Le 23 août 1939, Molotov et Ribbentrop signent un pacte d'amitié germano-soviétique qui plonge les démocraties occidentales dans la stupeur. A quelques rares exceptions individuelles près, les communistes européens oublient de s'en indigner (quand ils ne s'en félicitent pas). C'est le cas de Tito dont les justifications après-guerre constitueront un modèle de réécriture de l'Histoire. "Nous acceptâmes le pacte germano-soviétique en communistes disciplinés, assure-t-il dans ses mémoires, considérant la chose comme nécessaire à la sécurité de l'Union soviétique, seul Etat socialiste existant alors dans le monde. Nous ignorions à ce moment-là, les clauses secrètes qui encourageaient l'ingérence des Soviets dans la vie politique des autres nations et des petits pays notamment." L'argument de l'ignorance ne résiste pas une seconde à l'épreuve des faits. Le 15 septembre 1939, l'URSS envahit la Pologne. Tito ne l'ignore pas. Tito ne dit mot. Pire : le jour même de l'invasion de la Finlande, "petit pays" s'il en est, paraît dans Die Welt (l'organe de l'Internationale communiste en langue allemande) un article signé W. Tito : "Le peuple travailleurde Yougoslavie ne veut aucune guerre, est-il écrit avec fermeté. Le pacte d'aide mutuelle entre l'Union soviétique et l'Allemagne et l'entrée des troupes soviétiques en Russie blanche occidentale ont provoqué un grand enthousiasme dans les larges masses de la population yougoslave. Les peuples yougoslaves ont compris à quel point ces événements facilitent la lutte pour l'indépendance nationale."En quelques lignes, Josip Broz justifie l'injustifiable : l'alliance avec Hitler pourvu qu'elle serve les intérêts supposés du communisme international.

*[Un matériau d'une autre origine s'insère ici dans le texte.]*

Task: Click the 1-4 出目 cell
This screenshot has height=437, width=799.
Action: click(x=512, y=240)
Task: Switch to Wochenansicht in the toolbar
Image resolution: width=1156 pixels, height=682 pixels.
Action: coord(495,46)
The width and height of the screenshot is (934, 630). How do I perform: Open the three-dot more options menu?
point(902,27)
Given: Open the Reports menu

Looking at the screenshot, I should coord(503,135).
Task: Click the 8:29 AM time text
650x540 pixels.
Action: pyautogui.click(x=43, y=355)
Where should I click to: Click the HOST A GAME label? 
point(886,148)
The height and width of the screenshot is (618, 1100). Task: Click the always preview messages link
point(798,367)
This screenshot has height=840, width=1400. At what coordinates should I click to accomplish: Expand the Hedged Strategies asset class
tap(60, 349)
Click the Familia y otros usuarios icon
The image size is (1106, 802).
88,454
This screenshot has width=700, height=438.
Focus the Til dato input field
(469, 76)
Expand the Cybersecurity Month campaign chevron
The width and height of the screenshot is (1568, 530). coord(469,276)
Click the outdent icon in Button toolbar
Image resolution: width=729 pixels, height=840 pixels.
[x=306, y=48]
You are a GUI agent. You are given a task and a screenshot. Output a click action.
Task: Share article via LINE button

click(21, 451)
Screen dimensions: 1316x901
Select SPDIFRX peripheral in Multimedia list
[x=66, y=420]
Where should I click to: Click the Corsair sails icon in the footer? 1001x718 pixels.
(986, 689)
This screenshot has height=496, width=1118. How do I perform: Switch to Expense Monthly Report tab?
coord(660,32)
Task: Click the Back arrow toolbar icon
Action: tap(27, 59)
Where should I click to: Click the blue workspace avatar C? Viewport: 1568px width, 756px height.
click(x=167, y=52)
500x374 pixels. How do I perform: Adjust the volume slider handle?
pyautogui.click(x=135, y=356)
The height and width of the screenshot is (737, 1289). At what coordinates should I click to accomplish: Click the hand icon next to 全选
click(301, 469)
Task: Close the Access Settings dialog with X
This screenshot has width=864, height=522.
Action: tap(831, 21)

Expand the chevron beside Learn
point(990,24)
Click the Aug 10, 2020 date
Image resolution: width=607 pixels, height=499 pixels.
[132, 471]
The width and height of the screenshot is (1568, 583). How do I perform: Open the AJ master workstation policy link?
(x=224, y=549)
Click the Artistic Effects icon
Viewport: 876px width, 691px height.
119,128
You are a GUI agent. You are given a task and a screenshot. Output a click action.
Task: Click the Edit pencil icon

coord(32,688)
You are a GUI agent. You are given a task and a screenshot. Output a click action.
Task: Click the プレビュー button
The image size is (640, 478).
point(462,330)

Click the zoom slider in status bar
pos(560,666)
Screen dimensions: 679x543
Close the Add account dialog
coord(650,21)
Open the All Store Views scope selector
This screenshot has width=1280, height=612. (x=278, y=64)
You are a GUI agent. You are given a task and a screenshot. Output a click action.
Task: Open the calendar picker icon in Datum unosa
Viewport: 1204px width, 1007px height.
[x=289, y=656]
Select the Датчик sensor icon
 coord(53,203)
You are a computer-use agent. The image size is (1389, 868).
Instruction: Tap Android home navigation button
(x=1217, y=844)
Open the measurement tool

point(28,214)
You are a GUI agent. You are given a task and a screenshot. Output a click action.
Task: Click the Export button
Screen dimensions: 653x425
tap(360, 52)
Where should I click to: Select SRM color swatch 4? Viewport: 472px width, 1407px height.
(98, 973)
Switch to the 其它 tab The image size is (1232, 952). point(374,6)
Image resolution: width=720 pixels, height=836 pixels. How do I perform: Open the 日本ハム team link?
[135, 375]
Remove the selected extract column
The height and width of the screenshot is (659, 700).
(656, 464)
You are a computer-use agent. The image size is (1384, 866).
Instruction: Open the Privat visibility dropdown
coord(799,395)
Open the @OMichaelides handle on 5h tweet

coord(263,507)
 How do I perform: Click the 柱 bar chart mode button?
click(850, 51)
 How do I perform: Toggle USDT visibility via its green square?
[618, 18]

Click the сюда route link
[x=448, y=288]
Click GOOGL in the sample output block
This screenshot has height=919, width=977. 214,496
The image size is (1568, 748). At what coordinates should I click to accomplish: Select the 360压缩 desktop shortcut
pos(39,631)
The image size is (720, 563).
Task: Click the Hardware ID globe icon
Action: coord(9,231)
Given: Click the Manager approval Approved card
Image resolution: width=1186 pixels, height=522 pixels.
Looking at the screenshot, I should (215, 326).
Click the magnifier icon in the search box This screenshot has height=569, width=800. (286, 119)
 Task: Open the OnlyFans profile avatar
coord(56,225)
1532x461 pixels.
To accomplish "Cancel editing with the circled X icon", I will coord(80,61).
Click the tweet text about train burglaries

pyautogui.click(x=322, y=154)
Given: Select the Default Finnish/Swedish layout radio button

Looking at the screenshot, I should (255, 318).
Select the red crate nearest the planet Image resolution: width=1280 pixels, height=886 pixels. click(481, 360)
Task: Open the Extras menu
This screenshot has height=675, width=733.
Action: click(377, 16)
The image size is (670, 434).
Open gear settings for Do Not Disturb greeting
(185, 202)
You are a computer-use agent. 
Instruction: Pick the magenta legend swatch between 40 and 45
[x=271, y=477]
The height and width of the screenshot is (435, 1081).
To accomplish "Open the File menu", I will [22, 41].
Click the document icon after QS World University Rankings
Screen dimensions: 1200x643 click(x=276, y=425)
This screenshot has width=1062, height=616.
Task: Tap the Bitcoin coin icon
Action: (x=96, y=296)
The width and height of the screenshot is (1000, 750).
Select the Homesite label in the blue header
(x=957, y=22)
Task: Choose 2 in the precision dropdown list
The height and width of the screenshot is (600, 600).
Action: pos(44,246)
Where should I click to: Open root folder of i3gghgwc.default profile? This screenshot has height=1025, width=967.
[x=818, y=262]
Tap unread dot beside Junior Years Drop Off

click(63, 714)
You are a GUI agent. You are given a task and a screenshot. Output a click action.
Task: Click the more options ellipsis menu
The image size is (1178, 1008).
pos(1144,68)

Après avoir passé plusieurs mois à Moscou, Tito rentre clandestinement à Belgrade au début de l'année quarante après s'être remarié avec une Slovène, Herta Has. Alors que toute la classe politique s'interroge sur les moyens d'échapper diplomatiquement voire militairement aux griffes de l'Allemagne, le dirigeant du PCY poursuit un seul objectif : affaiblir le moral et la défense de son pays. Sa campagne de défaitisme fait parfois mouche. Dans la petite industrie lourde yougoslave, dans les usines d'armement et d'aéronautique, grèves et sabotages se multiplient. Associées à la propagande des fascistes croates, ses consignes de désertion jettent le trouble au sein de l'armée. A Karlovac, une garnison croate entière se mutine. Sur la lancée de l'agitation qu'ils avaient provoquée, en novembre 1939, à l'occasion de la cérémonie organisée à Belgrade en hommage à l'amiral français Guépratte récemment décédé, les Jeunesses communistes, elles, tentent de mobiliser les étudiants contre l'idée d'une guerre contre l'Allemagne, "pour les banquiers français et les lords anglais".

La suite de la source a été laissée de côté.